Table of Contents

Simulation / Presentation Split

Core rule: game-state mutations happen in the Simulation loop (FixedUpdate). Rendering, VFX, and UI happen in the Presentation loop (Update / LateUpdate). Never mix the two.


Three-Loop Architecture

Loop Unity Callback Update Groups Typical Work
Simulation FixedUpdate perTimeStepUpdateSystem (every tick), perThreeTimeStepsUpdateSystem (every 3rd tick) Physics, game logic, state mutations, network tick processing
Presentation Update perFrameUpdateSystem (every frame), perSecondUpdateSystem (once/sec) Rendering, animations, VFX, UI, audio, interpolated visuals
Late Presentation LateUpdate perFrameUpdateSystem (every late frame), perSecondUpdateSystem (once/sec late) Camera follow, final visual adjustments

Timing Diagram

gantt
    title Three-Loop Timing
    dateFormat X
    axisFormat %s

    section Simulation
    FixedUpdate tick :a1, 0, 2
    FixedUpdate tick :a2, 4, 6
    FixedUpdate tick :a3, 8, 10
    FixedUpdate tick :a4, 12, 14

    section Presentation
    Update (render) :b1, 2, 8
    Update (render) :b2, 10, 16

    section Late Presentation
    LateUpdate :c1, 8, 10
    LateUpdate :c2, 16, 18

Interpolation Between Ticks

Simulation runs at a fixed rate; presentation runs at the display refresh rate. Bridge the gap with interpolation.

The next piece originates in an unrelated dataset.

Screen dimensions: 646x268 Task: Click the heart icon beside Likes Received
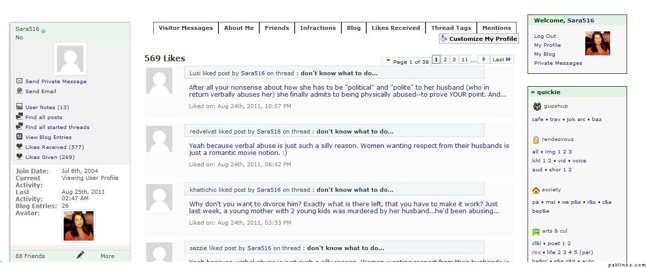19,147
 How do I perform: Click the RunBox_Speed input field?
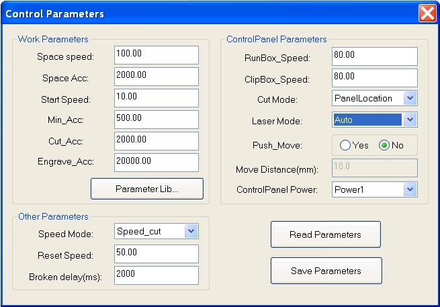[374, 56]
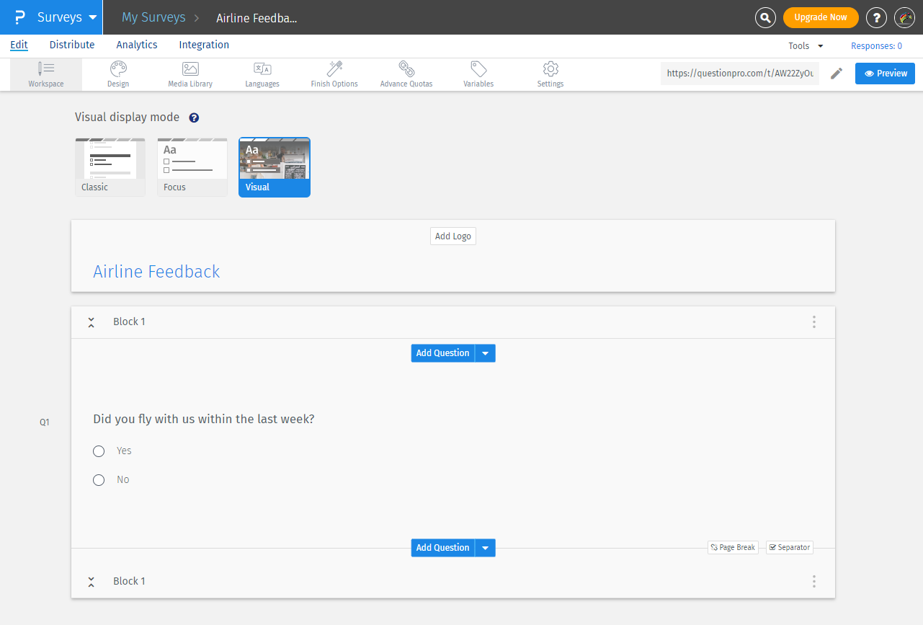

// Alpha value: how far we are between the last tick and the next
public static float updateInterpolationAlpha
    => Mathf.Clamp01(accumulatedDeltaTime / FixedDeltaTime);
// In Presentation loop — smooth between two simulation snapshots
float alpha = SimulationTime.updateInterpolationAlpha;

var renderPosition = Vector3.Lerp(previousPosition, currentPosition, alpha);
var renderRotation = Quaternion.Slerp(previousRotation, currentRotation, alpha);
Do Don't
Store previousPosition at the start of each tick Read transform.position directly in Update for game logic
Lerp/Slerp in Presentation only Mutate authoritative state in Update
Use updateInterpolationAlpha for smooth visuals Assume fixed and variable dt are the same

ExecutionMode Flags

Controls which code paths run for a given entity based on its role in the network topology.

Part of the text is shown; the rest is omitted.